NoSQL Data Modeling in Practice: Video Streaming

Curious about what’s behind a video-streaming app? Then join me in exploring a minimal design with the most essential video-streaming application features:

I’ll cover the sample video-streaming application’s tech stack and then zero in on its data-modeling process. The project is available on GitHub. And here’s a video so you can watch, if you prefer:

Technology Stack

Using ScyllaDB for Low-Latency Video-Streaming Apps

ScyllaDB is a low-latency and high-performance NoSQL database that’s compatible with Apache Cassandra and DynamoDB. It is well-suited to handle the large-scale data storage and retrieval requirements of video-streaming applications. ScyllaDB has drivers in all the popular programming languages and, as this sample application demonstrates, it integrates well with modern web development frameworks like Next.js.
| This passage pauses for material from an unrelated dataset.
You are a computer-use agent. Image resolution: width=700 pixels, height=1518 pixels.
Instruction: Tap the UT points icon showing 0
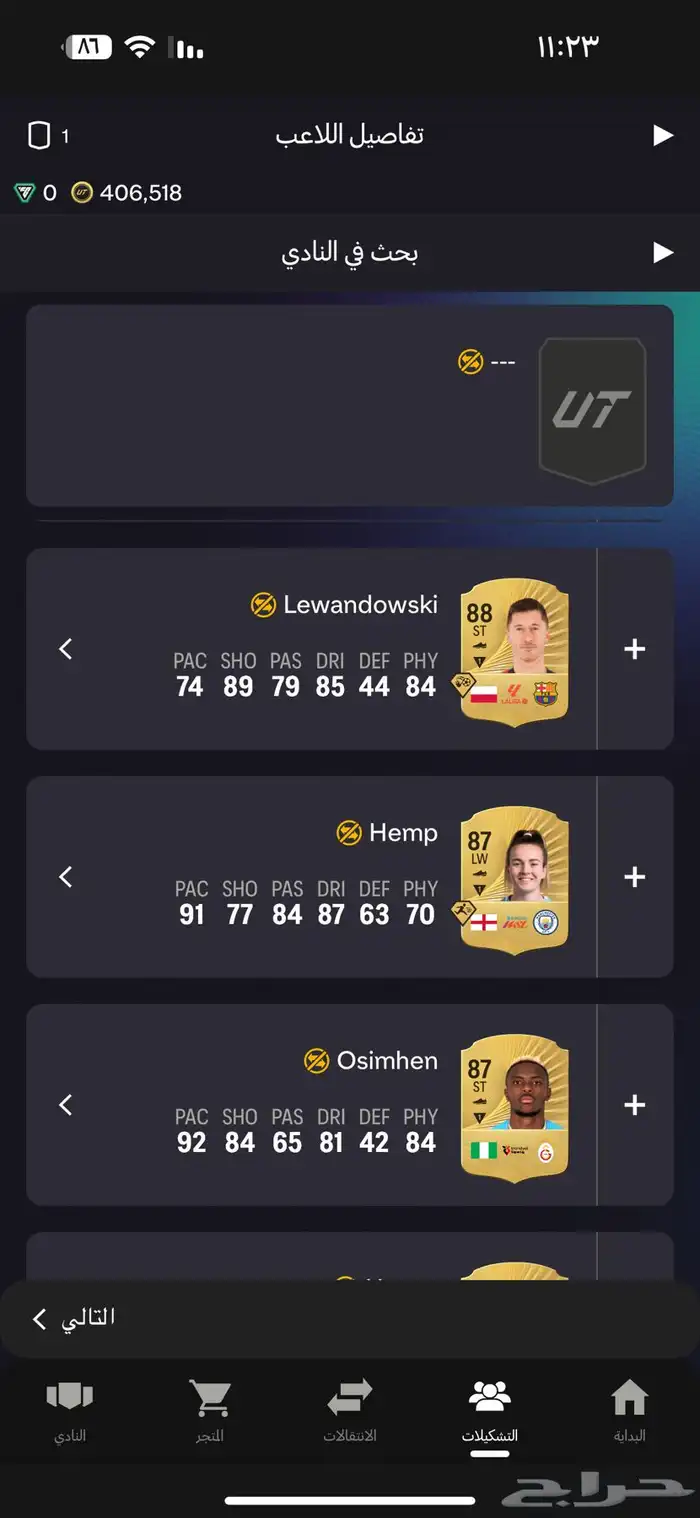tap(25, 193)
Low latency in the context of video-streaming services is crucial for delivering a seamless user experience. To lay the groundwork for high performance, you need to design a data model that fits your needs. Let’s continue with an example of the data-modeling process to see what that looks like.

Video-Streaming App Data Modeling

In the ScyllaDB University Data Modeling course, we teach that NoSQL data modeling should always start with your application and queries first. Then you work backward and create the schema based on the queries you want to run in your app. This process ensures that you create a data model that fits your queries and meets your requirements.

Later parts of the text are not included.